Al-Marri, also known as Abdullakareem A. Almuslam, has been in federal custody since December 2001. A 1991 graduate of Bradley University in Peoria, Ill., he is a native of Saudi Arabia who holds Qatari citizenship.

Al-Marri initially was interviewed by the FBI in October 2001 at his home in Peoria, and he was arrested two months later as a material witness in the investigation into the terrorist attacks. He was subsequently accused of lying to the FBI and committing credit card fraud.

Prosecutors said they have evidence that Al-Marri made a series of calls to a number in the United Arab Emirates associated with Mustafa Ahmed Al-Hawsawi, a top Al Qaeda financier linked to the attacks on the World Trade Center and the Pentagon. Al-Marri has denied the allegation, prosecutors said.

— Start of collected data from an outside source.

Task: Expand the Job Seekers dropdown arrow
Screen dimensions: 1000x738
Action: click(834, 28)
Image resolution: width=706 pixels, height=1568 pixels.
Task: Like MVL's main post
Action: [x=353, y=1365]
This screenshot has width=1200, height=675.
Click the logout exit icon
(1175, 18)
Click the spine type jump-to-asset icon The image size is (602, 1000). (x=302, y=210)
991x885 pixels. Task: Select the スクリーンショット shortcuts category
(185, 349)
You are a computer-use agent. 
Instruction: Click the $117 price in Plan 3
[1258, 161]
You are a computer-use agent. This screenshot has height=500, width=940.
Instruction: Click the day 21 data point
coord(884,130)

Al-Marri’s laptop computer contained evidence of suspicious activity, prosecutors said -- including hundreds of stolen credit card numbers that authorities asserted were to be used to fund terrorist activity.

The FBI also found an Arabic oath or prayer asking God to “protect” and “guard” Osama bin Laden, audio files containing lectures by Bin Laden and his associates, photographs of the Sept. 11 attacks and lists of Web sites with titles such as “Jihad arena,” “Taliban” and “martyrs,” according to the complaint against Al-Marri.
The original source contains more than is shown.